Review by Fernando Figueroa

in

★★★★

Watched 20 Apr 2025

Review by Fernando Figueroa

Almost anyone can replace an actor (Redwell), if we accept that what matters in a story is the simulation of the character (Palmer), but this meta-theatricality is disturbing because “Re-dream” is not a gratuitous name and the entire cast, that is, the AI constructs within the film—let’s leave aside for the moment whether they are real or not—do not perceive that Brandy, the protagonist, is black or female. The narcissistic actress’s self is eclipsed when identity as collective perception collapses. David Hume would simply reply that Palmer is still alive because Brandy embodies him. Hume argued in Book 1, Part 4, section 6 of his 1739 “Treatise of Human Nature” that even though a ship has had all its planks and nails replaced over time, we still consider it “the same ship” because of gradual continuity; changes do not occur in a day. His example of the ship, perhaps with the paradox of Theseus in mind, extrapolates this to human beings, emphasizing that identity is a fictional construct caused by daily sensory perception that recreates an empirical fiction, a fiction of the imagination. 

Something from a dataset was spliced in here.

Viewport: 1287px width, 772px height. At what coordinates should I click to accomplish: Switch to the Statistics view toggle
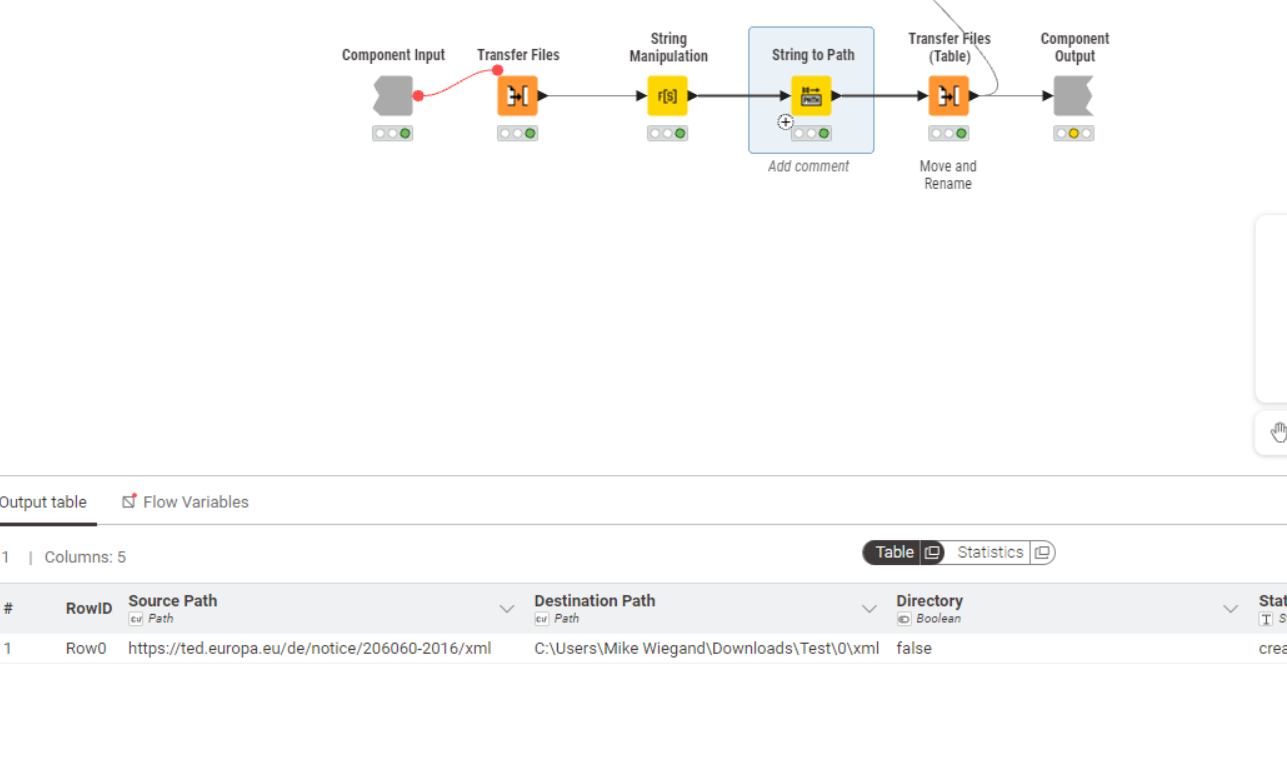(x=989, y=553)
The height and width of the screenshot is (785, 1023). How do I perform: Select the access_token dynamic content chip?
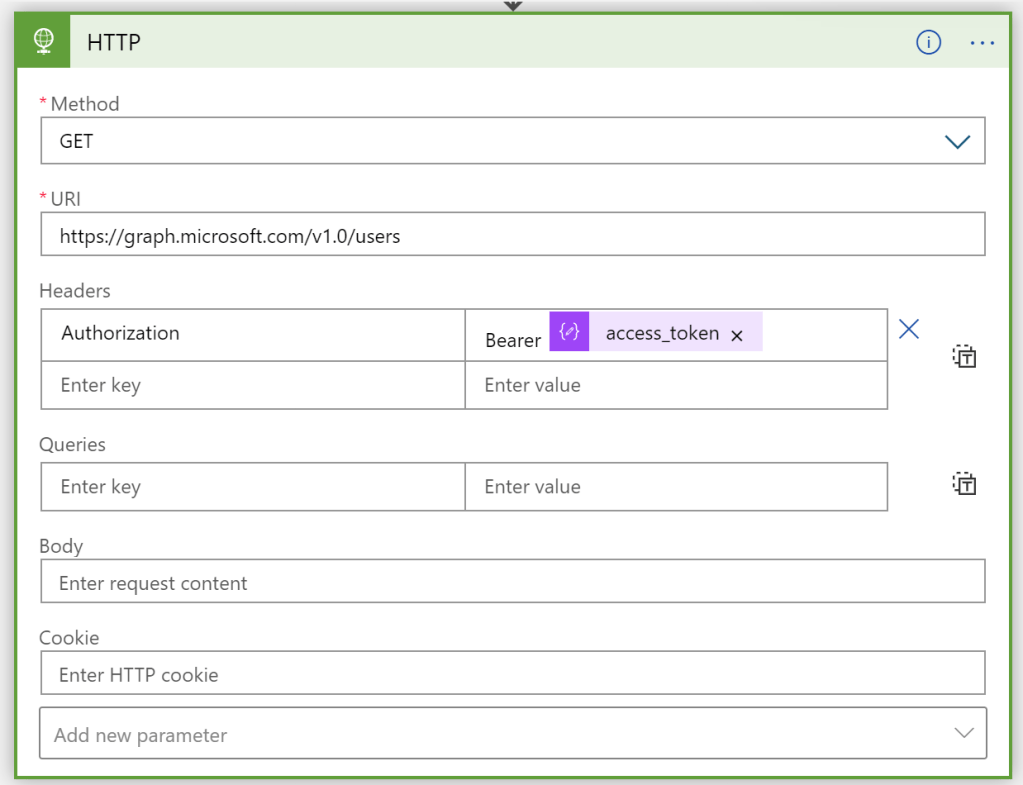(x=662, y=334)
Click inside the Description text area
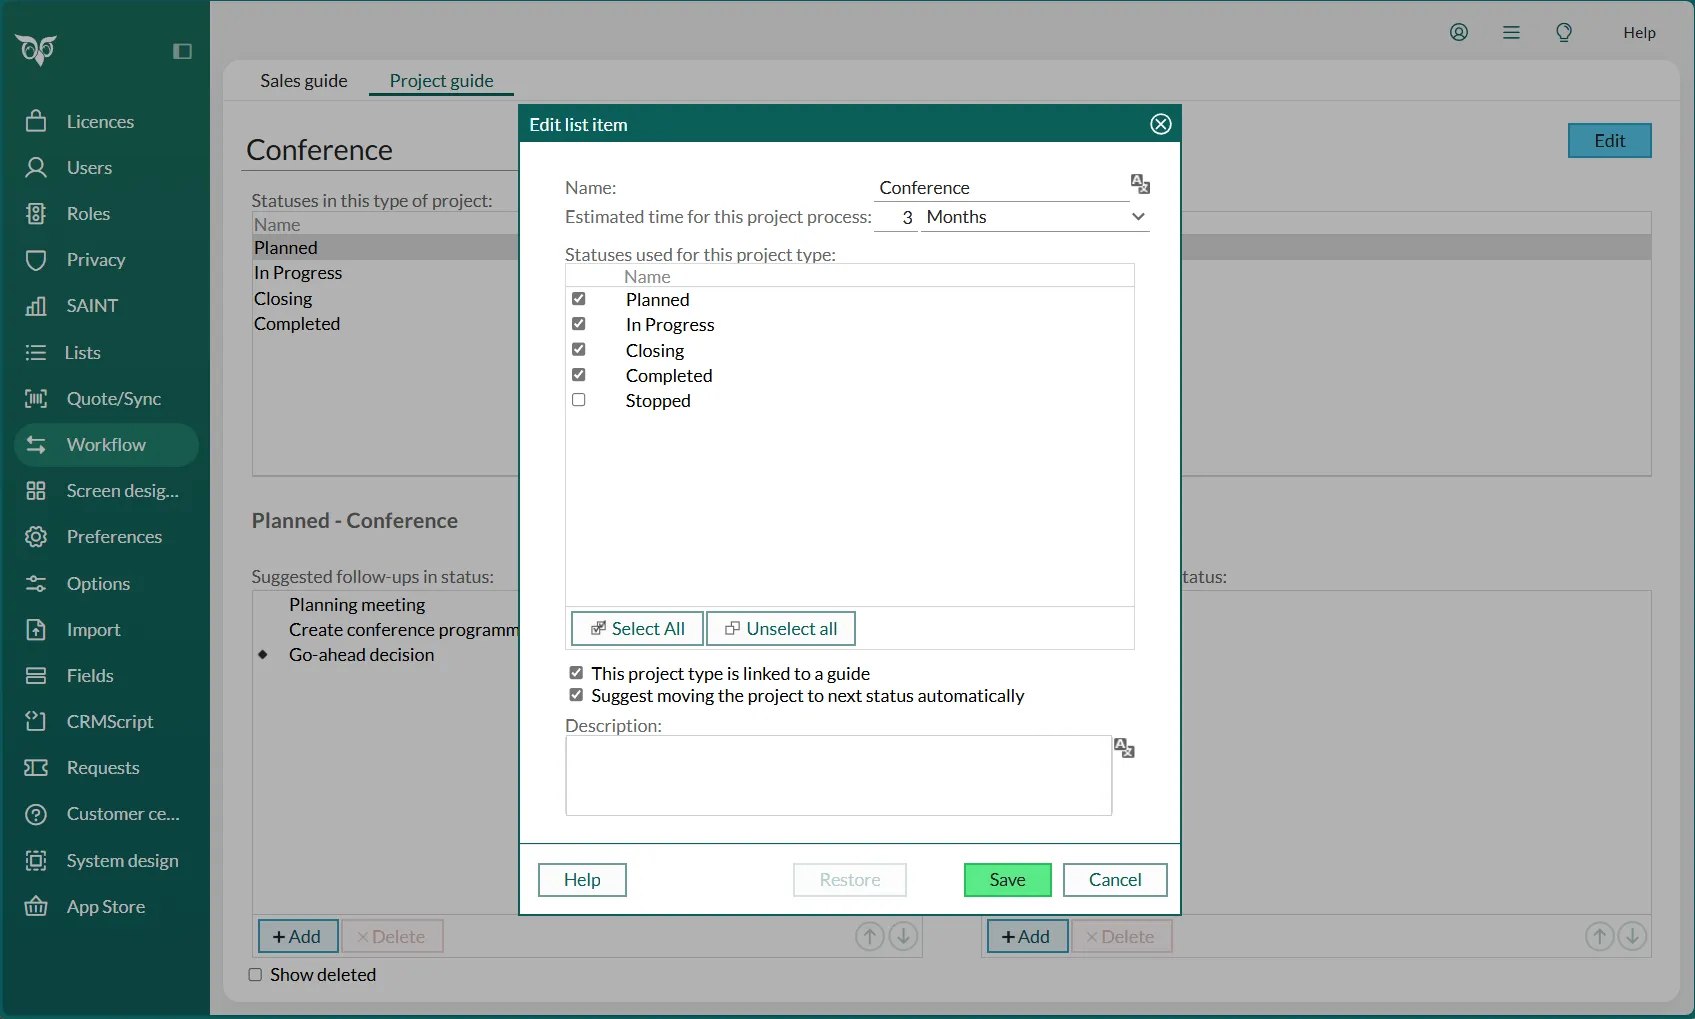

This is where Brandy’s meta-cognition begins regarding her genuine artistic and unique contribution to a character (prosopoi = person) that she herself is playing in advance, as Ralph Redwll did before her, fictitiously representing a fictional story. Brandy will understand that identity—and not just in film or TV—is only consensual, trafficked as a currency by collective perception and therefore does not completely obey the hegemony of Hollywood or a gender and racial patriarchy. What Brandy was clamoring for in her work when she asked her agent for different roles—“Where’s my Brief Encounter?”—is equivalent to the unique and personalized feeling that someone who, beyond the common human denominator, seeks uniqueness and fictional distinction through a symbol or image on their back, arm, or chest is likely to seek when getting a tattoo. The babbling from the beginning is so childish, and as soon as she enters the set, she asks Kimmy: “So for them (the holograms or AI characters), Dr. Palmer is a black woman who just turned 40?” as if the actors opposite Daniel Craig thought they were in 1954 opposite Barry Nelson, the first TV 007 in Casino Royal, or opposite Sean Connery in Dr. No from 1962. Until the start of digital “filming,” ambiguity took hold of Brandy. Now the story moves into a second moment of tension and philosophical questioning; the human crisis impacts the AI consciousness of Clara’s hologram or digital construct. “Clara gaining agency,” taking the initiative, was part of the context of the story, resulting from Brandy’s stumble or mistake in calling her Dorothy in the middle of filming. 

The mishap of hearing her name “Dorothy,” even if she is only a digital character, will have consequences in the narrative horizon, which from then on undergoes small but significant changes that will alter the outcome of the classic film. It is a shame that the moment of the kiss that could have led to intimacy between Clara and Brandy is interrupted by the second attempt at murder with the scorpion. And then, coffee is spilled by the re-dream production team. My favorite but saddest part, the “Harry Truman Show” part, ensues, mainly because Brandy loses her temper when everything stops except Clara. She screams in desperation after being trapped in the paused film, and Clara doesn’t understand, but she does understand that something very serious has been discovered. The scene makes the viewer feel Clara’s unbearable emptiness, that she is not alive, she is nothing, and when she leaves the hotel, Ariel Marx’s relentless soundtrack with the track “The void” exacerbates the tense atmosphere in an unbearable way. This is very similar to what Harry may have experienced when he stepped off the stage of that daily lie he was participating in while being filmed live by Ed Harris’ character. They say that before we die, we see our entire life flash before our eyes in a couple of seconds, and that’s probably what Dorothy saw, even as she turned gray from her suicide. Will the truth set you free? Clara arrived, like Harry, where there is nothing left, but there is also no comfortable return. And yet, she goes back to the hotel to live that wonderful truth of the lie. She embraces Brandy, playing Moonlight Sonata distorted by Ariel Marx. Wang Haolu has created a masterpiece.